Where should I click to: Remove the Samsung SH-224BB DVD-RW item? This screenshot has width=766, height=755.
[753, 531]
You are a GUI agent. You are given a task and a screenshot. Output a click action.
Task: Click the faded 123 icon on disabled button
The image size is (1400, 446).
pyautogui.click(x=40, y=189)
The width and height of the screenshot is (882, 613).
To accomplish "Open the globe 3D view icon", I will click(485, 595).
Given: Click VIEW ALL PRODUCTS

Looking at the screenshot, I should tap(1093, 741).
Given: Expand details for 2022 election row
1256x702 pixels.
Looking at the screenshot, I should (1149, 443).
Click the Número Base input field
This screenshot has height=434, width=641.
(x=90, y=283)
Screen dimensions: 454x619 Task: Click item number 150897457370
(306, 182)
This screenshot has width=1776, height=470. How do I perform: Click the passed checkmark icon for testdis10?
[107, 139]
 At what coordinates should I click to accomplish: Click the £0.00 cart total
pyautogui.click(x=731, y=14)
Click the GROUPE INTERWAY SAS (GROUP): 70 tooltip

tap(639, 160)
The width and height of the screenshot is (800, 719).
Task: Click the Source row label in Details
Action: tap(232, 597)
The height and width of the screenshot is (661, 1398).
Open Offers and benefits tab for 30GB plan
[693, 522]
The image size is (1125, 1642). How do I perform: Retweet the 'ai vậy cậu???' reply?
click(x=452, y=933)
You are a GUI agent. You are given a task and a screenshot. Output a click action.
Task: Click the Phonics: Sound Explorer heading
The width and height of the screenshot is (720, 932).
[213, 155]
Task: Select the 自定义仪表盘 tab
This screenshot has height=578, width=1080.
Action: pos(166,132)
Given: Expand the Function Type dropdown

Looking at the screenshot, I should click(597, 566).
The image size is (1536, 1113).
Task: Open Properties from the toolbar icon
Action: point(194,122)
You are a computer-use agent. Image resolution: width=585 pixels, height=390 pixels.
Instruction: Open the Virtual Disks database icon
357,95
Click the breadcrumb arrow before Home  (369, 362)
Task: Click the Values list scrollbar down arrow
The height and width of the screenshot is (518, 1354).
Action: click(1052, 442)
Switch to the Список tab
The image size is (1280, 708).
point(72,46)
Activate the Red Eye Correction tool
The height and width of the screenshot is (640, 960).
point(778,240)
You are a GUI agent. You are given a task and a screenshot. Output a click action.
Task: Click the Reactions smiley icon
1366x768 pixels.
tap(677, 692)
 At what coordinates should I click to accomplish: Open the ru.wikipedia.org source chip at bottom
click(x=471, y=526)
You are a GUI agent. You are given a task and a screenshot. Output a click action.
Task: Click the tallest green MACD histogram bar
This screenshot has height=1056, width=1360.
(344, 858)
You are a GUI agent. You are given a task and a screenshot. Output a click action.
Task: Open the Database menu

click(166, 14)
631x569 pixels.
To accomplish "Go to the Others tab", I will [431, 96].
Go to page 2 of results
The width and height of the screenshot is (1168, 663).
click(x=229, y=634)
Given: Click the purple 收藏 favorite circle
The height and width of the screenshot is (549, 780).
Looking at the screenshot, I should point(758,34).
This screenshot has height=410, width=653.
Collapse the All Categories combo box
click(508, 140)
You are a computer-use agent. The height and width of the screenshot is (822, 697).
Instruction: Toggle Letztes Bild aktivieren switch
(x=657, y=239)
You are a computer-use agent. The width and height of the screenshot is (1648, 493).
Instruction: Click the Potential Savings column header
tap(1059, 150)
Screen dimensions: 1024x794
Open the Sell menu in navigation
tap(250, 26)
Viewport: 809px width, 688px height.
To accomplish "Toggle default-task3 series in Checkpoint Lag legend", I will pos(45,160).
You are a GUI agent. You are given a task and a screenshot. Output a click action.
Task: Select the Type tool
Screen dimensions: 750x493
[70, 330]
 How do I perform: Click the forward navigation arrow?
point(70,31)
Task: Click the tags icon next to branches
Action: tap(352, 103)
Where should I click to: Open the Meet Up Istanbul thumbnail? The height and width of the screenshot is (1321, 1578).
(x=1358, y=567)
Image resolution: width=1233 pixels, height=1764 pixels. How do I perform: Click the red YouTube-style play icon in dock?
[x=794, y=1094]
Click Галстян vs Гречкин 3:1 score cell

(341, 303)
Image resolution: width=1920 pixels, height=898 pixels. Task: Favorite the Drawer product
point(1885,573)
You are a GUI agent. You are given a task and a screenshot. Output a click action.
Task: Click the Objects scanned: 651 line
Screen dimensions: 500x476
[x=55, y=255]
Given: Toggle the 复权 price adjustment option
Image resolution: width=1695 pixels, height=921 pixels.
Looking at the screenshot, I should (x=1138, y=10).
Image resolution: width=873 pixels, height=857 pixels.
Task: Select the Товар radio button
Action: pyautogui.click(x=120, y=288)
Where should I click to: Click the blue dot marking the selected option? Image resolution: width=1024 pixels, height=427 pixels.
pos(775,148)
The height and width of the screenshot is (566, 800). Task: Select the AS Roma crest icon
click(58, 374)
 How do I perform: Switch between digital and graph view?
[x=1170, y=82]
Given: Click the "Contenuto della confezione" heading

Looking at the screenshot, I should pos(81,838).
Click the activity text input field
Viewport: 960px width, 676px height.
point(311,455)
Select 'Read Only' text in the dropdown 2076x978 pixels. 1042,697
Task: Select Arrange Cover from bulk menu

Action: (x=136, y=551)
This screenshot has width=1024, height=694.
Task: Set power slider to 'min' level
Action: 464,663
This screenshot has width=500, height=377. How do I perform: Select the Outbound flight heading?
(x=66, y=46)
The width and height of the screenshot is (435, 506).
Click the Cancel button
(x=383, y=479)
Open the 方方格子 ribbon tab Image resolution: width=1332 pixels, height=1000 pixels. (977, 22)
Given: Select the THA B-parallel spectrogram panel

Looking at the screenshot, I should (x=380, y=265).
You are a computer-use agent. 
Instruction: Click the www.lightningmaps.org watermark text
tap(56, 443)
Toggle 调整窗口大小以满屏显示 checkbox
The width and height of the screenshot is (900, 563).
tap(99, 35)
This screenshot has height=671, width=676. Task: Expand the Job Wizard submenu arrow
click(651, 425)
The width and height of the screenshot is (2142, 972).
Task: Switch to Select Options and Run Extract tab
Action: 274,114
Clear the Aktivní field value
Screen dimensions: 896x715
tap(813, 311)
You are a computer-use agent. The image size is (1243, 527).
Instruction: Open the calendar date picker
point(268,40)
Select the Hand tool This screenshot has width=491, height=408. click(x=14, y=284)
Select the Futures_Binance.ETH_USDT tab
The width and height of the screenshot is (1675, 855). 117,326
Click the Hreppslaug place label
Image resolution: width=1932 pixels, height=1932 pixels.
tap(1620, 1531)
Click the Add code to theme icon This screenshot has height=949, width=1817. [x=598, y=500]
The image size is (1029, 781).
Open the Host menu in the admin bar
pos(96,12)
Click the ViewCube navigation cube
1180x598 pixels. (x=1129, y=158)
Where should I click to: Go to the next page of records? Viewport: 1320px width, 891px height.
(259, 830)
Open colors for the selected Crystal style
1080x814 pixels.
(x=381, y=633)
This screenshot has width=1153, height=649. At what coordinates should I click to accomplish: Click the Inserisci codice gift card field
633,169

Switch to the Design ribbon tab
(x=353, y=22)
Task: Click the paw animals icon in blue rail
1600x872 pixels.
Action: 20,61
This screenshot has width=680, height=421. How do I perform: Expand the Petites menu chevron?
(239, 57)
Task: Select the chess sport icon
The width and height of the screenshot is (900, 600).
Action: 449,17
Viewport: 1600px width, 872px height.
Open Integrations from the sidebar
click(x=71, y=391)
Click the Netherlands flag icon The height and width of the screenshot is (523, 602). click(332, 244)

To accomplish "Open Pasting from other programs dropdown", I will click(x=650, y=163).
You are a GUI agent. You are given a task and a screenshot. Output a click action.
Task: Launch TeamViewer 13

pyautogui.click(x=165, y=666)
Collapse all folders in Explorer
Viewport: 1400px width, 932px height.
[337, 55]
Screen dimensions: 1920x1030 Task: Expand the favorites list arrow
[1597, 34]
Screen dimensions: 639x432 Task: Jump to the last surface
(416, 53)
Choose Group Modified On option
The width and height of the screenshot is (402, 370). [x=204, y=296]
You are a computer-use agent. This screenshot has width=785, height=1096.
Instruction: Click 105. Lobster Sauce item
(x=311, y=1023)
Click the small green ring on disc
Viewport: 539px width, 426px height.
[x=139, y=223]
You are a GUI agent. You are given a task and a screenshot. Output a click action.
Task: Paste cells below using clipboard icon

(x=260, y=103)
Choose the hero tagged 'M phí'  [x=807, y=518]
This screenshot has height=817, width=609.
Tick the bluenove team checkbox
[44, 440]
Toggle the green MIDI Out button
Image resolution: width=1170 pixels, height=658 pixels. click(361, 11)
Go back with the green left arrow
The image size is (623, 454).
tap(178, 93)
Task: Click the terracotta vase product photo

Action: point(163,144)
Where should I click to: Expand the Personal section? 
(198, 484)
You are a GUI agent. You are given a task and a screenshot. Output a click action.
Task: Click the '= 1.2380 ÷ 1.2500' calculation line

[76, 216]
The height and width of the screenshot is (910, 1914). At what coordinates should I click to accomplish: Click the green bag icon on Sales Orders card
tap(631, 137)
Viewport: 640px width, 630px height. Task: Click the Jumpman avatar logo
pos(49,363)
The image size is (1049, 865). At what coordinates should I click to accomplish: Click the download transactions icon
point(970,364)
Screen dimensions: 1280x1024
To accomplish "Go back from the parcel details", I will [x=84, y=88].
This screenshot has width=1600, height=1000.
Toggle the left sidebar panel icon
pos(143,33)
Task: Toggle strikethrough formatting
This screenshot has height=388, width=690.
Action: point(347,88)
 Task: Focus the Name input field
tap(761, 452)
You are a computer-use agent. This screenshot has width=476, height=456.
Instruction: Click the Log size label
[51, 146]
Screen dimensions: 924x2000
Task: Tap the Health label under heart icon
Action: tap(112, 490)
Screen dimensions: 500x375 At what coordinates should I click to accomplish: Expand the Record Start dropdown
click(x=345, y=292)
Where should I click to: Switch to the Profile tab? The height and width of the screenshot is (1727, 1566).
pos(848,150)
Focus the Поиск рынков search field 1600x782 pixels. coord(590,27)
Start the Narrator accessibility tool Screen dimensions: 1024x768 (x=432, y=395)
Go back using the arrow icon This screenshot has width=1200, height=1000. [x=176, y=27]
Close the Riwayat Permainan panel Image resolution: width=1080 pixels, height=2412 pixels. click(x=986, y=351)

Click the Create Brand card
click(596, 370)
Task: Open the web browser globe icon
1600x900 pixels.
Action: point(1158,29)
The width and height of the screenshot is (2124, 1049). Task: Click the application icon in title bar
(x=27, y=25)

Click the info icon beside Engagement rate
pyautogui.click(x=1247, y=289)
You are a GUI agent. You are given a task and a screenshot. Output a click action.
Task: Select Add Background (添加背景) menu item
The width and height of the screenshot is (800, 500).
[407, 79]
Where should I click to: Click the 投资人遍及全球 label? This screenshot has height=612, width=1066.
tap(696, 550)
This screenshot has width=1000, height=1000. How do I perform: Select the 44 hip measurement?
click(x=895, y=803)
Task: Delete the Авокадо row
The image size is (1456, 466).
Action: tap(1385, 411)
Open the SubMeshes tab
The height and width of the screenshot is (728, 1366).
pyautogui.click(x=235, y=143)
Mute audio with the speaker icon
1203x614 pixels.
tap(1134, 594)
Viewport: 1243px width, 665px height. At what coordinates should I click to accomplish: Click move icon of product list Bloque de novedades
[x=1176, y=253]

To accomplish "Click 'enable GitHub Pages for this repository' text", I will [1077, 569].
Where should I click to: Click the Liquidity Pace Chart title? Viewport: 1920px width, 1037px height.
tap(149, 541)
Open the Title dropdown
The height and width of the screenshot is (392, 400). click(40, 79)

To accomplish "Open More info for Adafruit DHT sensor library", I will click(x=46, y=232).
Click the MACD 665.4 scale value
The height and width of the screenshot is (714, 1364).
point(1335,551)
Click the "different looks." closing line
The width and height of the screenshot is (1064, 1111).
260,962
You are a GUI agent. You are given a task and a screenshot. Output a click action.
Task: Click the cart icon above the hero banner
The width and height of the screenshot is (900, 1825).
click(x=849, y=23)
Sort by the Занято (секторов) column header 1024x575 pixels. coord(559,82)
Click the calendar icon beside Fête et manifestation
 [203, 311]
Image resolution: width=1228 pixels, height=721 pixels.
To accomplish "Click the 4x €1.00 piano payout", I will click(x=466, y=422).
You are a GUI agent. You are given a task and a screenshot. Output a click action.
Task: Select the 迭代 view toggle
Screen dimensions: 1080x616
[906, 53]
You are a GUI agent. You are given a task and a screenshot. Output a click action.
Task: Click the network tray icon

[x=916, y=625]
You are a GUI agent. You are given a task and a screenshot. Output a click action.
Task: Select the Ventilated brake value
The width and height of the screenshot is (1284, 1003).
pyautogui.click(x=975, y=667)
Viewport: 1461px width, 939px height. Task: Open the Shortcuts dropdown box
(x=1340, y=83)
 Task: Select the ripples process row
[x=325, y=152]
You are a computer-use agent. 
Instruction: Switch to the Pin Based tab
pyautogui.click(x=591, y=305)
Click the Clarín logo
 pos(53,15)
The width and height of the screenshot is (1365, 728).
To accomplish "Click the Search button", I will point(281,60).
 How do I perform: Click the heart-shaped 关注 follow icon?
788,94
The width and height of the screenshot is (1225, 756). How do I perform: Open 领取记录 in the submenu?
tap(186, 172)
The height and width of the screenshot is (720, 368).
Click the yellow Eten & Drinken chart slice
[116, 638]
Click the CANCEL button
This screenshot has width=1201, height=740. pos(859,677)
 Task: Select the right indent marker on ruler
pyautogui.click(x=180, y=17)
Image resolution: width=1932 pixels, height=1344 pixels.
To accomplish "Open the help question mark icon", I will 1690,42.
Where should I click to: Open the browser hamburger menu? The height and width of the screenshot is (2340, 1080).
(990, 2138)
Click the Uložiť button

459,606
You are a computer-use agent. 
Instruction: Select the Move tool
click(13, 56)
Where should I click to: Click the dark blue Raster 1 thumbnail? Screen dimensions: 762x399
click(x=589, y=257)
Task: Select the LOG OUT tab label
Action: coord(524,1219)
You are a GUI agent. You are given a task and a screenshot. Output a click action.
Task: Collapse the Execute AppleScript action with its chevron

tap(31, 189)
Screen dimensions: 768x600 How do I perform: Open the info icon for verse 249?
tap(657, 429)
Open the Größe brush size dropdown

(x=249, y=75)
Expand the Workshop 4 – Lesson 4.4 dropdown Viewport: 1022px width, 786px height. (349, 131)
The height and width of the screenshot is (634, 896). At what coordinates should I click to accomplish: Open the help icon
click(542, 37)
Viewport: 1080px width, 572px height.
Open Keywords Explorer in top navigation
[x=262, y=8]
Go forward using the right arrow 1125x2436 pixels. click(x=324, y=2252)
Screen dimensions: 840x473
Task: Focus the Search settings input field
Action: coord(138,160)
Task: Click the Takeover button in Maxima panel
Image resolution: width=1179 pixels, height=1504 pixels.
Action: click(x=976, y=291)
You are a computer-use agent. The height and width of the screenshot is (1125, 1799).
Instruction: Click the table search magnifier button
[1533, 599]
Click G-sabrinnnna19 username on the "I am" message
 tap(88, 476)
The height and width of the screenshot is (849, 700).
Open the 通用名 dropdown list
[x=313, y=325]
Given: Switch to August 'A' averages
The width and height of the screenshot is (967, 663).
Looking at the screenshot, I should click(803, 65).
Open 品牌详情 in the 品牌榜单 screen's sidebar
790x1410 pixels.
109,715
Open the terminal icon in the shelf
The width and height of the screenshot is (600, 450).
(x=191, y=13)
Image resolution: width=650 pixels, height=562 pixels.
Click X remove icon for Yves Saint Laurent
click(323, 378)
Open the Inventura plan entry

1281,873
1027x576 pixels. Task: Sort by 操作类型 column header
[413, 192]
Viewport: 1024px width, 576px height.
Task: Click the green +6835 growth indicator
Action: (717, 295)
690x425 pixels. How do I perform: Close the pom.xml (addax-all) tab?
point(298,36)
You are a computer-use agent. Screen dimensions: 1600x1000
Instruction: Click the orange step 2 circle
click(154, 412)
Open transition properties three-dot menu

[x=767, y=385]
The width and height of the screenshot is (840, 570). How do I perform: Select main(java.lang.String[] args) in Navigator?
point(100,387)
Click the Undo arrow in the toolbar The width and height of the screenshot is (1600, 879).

:: What you need to do ::
Calculate the number of lines above that include the word "MACD", giving that number by itself.

:: Response for this exercise ::
2